Las cooperativas empiezan a remontar el vuelo poco a poco. Hasta ahora han tenido una presencia muy limitada en el ámbito promotor, principalmente por el desconocimiento sobre su funcionamiento y por la mala imagen que arrastran por culpa de escándalos como el de la cooperativa PSV en los años 90.

Sin embargo, esta forma de promoción colectiva va camino de completar su primer año de crecimiento desde 2012, en lo que a proyectos finalizados se refiere. Mientras que ese año se certificaron 700 edificios, al siguiente la cifra se desplomó hasta los 283. Además, estos certificados aún cayeron hasta los 217 en 2014 y los 214 en 2015.
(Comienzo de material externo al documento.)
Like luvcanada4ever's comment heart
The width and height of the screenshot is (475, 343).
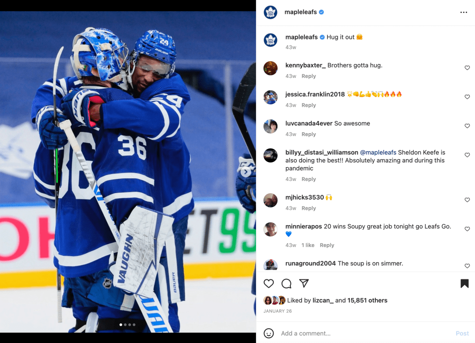pyautogui.click(x=467, y=126)
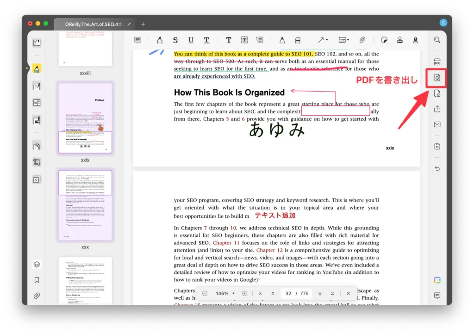Open the UPDF AI assistant icon

[437, 280]
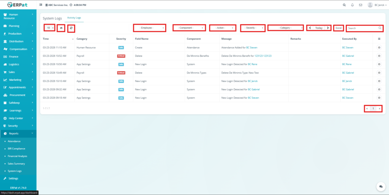Screen dimensions: 389x195
Task: Open the notifications bell icon
Action: (352, 5)
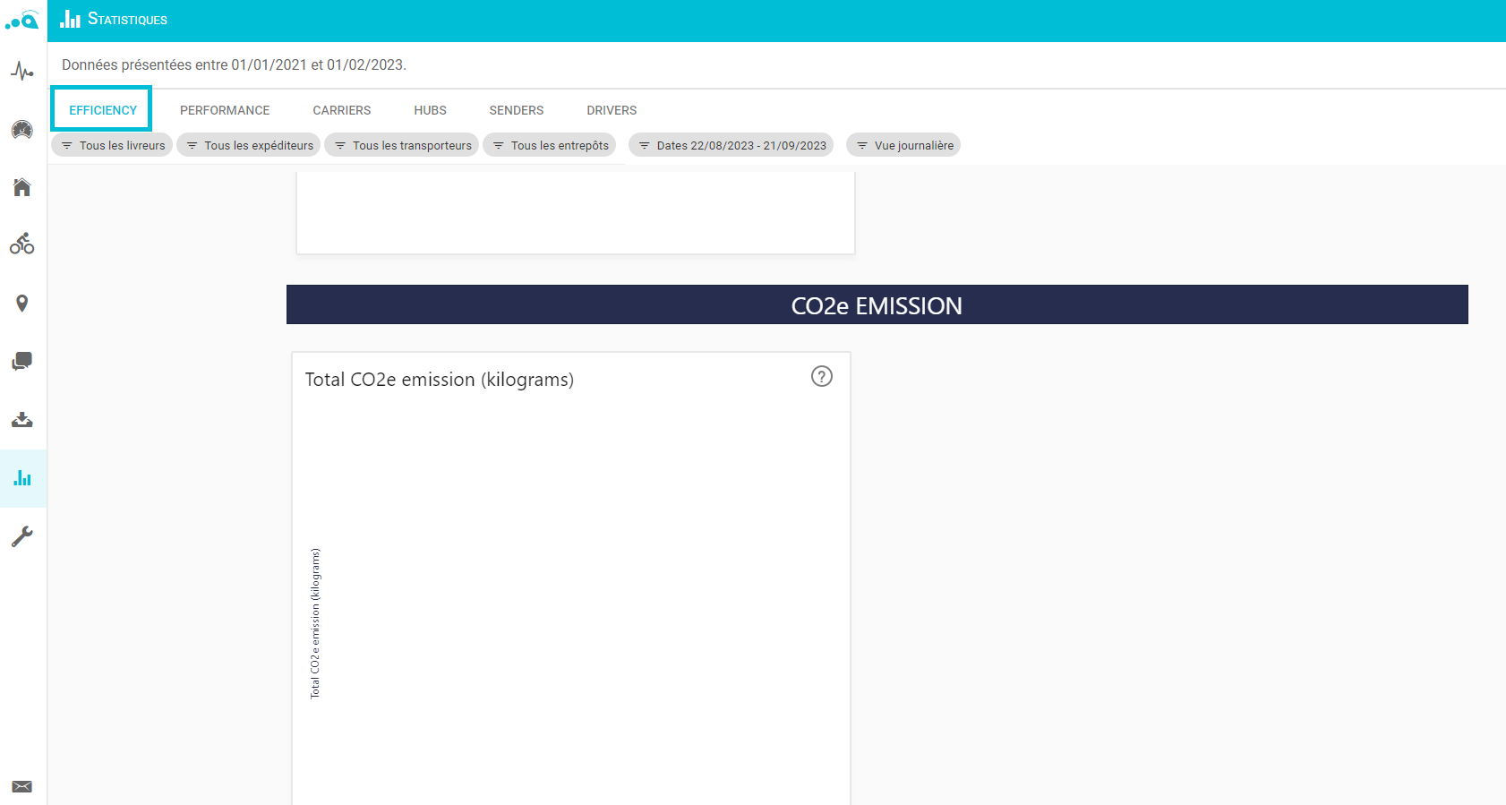Click the envelope mail icon at bottom
The image size is (1506, 805).
point(22,787)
Los proyectos cooperativos han repuntado: 2016 es el mejor año desde 2011

Pero con la recuperación económica y del empleo en 2014, nuevos proyectos cooperativos se pusieron en marcha y empiezan ahora a dar frutos. Los edificios levantados por esta vía hasta octubre de 2016 suman 205, un ritmo que, de mantenerse mientras se acaban de registrar todos los certificados hasta diciembre, dará lugar a unos 250 edificios terminados en 2016.

En paralelo, el presupuesto dedicado a la construcción de estos inmuebles ya repuntó en 2015, con un incremento del 62%, hasta los 348 millones de euros. El acumulado en octubre del pasado año ya se ha superado también esa cifra, con 350 millones. Esto hace pensar que 2016 habrá sido el año con mayor movimiento de dinero en las cooperativas desde 2011.